**Passage shown:**
=== Section Start ===

= Other-centred therapy =

Other-centred therapy is a particular approach used in psychotherapy and other therapeutic fields which is grounded in Buddhist psychology principles. The approach addresses the relationship between the self and the world through an investigation of perception, its conditioned nature and the possibility for change.

== Background ==
The Buddhist understanding of conditioned nature of the ordinary mind provides a model of human process which is cyclical and based on distorted perception. Since all Buddhist teachings can be linked through this model, details found in different teachings can be used to elaborate and clarify aspects of it.

This Buddhist understanding of mind can be used in practical ways to create interventions which will facilitate psychological change in therapeutic and other contexts. The teachings of the Skandhas and Dependent origination describe a cycle of perception and attachment and examining the stages in this cycle suggest a number of different possibilities for therapeutic intervention.

Other-centred approaches tend to focus on those interventions which relate to aspects of the cycle of human process which are connected to the world view. These are more amenable to change than those parts with which the person identifies. People are more willing to question their perception of others than their sense of self.

Other centred models include developing clearer views of the other and moving beyond conditioned, self-invested interest. They include methods such as Naikan. This approach is being developed on the Tariki Psychotherapy Training Programme. The model can also be linked to mindfulness based approaches, particularly where these are interpreted in the light of the Satipatthana sutta in the overall context of Buddhist teachings.

=== Section End ===

**The data:**
=== Section Start ===

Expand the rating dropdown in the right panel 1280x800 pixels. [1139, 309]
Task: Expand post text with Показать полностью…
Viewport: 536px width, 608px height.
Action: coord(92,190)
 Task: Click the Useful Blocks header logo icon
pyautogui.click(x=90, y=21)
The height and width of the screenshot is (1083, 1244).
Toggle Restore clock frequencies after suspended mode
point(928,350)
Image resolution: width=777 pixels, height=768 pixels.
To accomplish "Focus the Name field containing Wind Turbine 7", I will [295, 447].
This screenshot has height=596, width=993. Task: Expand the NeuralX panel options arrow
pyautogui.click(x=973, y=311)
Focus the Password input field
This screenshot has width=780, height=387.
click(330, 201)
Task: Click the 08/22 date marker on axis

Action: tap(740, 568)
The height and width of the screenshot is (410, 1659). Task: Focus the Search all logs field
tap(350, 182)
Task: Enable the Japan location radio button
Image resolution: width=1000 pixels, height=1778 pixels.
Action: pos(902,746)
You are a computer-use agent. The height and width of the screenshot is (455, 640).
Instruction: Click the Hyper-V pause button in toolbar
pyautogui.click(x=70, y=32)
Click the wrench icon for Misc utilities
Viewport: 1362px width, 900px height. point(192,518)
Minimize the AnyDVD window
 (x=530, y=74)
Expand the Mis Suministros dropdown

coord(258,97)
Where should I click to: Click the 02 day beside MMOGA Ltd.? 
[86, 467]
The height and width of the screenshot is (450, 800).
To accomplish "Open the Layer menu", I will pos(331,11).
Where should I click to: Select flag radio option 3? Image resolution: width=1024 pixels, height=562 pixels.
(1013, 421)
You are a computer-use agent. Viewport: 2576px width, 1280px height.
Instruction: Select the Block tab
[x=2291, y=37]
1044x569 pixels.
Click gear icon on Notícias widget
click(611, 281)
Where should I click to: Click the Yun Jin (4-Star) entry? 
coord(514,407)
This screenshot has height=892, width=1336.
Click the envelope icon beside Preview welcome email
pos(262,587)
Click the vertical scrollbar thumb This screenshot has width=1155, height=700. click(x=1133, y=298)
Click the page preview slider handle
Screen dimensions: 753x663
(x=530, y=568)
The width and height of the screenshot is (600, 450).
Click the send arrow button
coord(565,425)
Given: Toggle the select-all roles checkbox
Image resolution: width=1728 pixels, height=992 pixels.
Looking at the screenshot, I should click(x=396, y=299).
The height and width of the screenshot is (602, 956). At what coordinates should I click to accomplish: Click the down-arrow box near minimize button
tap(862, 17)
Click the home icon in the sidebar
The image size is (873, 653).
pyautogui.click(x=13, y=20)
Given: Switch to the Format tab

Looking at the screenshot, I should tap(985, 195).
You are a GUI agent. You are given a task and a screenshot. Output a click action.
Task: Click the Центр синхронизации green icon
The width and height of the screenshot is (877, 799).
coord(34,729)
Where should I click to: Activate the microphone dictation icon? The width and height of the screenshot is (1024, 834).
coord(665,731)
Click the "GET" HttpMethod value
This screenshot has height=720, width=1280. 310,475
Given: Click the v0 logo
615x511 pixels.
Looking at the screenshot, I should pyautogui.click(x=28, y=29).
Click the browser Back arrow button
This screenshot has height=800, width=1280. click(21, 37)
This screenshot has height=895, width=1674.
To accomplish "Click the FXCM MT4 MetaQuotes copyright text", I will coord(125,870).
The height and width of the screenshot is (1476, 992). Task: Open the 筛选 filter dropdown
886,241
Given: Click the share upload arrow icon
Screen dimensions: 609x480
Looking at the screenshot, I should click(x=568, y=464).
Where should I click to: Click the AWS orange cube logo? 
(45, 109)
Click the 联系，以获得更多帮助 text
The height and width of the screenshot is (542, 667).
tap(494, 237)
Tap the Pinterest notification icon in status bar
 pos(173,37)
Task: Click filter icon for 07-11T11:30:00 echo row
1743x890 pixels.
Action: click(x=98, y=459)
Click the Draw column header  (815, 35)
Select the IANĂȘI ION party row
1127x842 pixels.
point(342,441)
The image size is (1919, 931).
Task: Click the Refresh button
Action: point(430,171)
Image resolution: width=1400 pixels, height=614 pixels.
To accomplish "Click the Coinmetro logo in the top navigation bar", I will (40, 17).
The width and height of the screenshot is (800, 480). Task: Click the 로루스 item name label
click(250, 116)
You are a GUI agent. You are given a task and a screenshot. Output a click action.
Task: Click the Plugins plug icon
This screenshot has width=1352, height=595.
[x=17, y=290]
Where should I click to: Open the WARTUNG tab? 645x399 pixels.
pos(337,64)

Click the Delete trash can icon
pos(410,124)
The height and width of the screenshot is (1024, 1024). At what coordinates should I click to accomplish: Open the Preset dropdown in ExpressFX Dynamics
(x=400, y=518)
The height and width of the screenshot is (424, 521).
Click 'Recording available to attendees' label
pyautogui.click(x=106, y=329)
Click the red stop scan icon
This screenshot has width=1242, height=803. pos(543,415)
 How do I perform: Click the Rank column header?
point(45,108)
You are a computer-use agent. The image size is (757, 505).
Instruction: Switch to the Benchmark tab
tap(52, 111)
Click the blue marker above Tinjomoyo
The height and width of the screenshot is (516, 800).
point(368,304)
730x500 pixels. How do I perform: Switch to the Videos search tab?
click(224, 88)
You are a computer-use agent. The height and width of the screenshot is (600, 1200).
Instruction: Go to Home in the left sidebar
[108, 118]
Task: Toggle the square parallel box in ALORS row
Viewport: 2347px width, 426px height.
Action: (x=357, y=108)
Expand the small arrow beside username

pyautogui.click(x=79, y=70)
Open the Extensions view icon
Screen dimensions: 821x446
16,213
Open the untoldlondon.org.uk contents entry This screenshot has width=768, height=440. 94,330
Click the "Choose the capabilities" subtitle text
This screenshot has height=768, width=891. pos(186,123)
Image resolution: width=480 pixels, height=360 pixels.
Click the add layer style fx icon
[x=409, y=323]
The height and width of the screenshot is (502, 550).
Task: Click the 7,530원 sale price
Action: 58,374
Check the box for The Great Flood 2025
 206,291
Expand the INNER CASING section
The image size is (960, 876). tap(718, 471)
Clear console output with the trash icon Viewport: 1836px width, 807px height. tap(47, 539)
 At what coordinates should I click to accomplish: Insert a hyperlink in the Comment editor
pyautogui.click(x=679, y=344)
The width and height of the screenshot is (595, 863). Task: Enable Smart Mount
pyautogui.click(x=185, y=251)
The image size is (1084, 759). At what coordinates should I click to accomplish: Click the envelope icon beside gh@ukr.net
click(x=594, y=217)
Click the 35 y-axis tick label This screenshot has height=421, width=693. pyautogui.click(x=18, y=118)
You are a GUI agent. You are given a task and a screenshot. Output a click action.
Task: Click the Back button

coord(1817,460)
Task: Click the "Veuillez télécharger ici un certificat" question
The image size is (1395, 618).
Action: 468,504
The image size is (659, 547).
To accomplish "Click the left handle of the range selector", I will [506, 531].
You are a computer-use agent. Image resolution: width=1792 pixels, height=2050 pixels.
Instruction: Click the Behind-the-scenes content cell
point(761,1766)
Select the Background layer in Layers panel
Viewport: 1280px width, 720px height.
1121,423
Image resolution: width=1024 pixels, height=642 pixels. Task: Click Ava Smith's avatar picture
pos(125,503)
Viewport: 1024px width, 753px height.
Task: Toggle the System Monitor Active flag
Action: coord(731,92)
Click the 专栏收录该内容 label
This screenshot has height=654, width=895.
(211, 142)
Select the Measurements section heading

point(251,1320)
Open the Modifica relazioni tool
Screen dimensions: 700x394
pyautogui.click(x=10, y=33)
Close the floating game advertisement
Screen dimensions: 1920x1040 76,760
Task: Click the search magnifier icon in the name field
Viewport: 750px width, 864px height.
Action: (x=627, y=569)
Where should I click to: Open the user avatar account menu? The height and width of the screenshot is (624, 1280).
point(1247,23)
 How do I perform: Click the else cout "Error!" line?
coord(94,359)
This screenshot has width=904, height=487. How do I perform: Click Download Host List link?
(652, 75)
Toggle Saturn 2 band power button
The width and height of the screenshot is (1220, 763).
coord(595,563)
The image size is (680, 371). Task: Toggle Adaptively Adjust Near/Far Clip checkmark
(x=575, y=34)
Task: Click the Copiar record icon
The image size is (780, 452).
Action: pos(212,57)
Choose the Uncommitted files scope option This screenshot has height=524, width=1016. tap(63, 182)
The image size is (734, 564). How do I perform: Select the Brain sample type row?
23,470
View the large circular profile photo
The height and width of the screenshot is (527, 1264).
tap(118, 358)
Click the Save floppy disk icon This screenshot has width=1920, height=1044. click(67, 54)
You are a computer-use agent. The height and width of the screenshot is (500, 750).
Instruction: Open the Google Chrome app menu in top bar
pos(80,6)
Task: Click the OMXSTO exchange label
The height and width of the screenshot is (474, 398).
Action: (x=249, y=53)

=== Section End ===

**Work order:**
In the passage shown, list every named teaching, sutta, method, or training program. The records have no connection to the text.

**Result for this task:**
- Skandhas
- Dependent origination
- Naikan
- Tariki Psychotherapy Training Programme
- Satipatthana sutta